►
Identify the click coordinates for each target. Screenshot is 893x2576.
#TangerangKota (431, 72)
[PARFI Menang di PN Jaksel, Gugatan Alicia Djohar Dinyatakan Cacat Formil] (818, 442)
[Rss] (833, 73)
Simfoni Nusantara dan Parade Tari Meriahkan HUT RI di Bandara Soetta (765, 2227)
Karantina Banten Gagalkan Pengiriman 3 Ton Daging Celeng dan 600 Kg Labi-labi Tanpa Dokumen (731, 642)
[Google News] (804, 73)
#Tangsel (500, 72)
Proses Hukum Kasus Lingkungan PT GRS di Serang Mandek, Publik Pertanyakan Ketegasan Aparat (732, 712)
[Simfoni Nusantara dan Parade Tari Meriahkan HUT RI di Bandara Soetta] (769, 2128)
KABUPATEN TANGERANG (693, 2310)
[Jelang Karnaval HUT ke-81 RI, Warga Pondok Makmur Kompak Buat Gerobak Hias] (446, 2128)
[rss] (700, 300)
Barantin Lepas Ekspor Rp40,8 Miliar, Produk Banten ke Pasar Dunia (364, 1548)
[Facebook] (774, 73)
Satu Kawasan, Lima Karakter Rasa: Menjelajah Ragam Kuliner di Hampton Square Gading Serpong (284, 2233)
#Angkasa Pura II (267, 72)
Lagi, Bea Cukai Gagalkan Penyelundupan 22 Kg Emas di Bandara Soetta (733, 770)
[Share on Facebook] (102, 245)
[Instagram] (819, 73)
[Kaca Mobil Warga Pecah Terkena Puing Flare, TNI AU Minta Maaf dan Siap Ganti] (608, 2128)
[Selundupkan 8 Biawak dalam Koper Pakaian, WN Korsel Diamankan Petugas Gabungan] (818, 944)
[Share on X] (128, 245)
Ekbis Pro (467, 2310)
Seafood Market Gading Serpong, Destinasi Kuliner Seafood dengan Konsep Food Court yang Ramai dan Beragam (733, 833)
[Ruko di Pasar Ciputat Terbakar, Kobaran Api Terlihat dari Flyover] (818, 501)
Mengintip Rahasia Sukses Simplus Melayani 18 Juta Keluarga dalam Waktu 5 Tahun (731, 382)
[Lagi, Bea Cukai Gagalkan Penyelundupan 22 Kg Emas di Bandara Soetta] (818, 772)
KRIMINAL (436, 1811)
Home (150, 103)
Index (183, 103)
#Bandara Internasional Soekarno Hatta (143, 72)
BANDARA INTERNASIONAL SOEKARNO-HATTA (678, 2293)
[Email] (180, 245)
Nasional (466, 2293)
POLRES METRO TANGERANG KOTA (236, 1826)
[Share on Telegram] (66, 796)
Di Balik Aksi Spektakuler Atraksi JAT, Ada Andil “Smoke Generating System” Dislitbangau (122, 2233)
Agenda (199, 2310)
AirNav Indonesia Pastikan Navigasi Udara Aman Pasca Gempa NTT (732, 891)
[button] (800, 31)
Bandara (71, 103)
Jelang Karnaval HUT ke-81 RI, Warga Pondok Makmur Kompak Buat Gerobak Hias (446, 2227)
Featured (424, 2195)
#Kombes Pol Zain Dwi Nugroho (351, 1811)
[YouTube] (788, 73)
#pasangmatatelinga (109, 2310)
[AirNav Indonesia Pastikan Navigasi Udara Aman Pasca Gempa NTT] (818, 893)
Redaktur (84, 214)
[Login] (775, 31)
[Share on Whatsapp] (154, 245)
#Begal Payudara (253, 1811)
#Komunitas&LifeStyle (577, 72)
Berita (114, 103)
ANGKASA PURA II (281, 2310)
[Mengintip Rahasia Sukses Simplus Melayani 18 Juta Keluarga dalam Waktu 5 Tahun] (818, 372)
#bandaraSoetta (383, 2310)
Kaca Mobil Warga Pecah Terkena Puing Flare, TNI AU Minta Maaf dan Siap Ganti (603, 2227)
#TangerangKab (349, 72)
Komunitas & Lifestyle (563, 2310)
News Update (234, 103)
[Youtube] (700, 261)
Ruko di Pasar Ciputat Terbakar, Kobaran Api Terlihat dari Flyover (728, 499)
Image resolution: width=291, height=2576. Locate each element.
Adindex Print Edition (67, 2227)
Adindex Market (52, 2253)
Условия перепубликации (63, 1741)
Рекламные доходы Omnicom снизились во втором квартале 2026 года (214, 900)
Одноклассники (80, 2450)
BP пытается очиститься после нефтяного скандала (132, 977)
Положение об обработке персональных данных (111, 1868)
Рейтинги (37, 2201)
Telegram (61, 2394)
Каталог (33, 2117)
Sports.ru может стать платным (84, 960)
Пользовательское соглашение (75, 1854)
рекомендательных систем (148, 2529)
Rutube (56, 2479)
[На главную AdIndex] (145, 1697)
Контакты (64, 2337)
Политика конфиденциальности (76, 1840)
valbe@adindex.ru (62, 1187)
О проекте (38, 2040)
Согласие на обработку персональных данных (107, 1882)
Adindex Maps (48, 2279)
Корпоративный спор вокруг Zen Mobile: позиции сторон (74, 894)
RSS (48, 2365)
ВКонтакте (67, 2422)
◄
From the first line of the data above to the line containing "Karantina Banten Gagalkan", repeat everything exactly and add nothing.

■ Response below:
Identify the click coordinates for each target. Screenshot is 893x2576.
#TangerangKota (431, 72)
[PARFI Menang di PN Jaksel, Gugatan Alicia Djohar Dinyatakan Cacat Formil] (818, 442)
[Rss] (833, 73)
Simfoni Nusantara dan Parade Tari Meriahkan HUT RI di Bandara Soetta (765, 2227)
Karantina Banten Gagalkan Pengiriman 3 Ton Daging Celeng dan 600 Kg Labi-labi Tanpa Dokumen (731, 642)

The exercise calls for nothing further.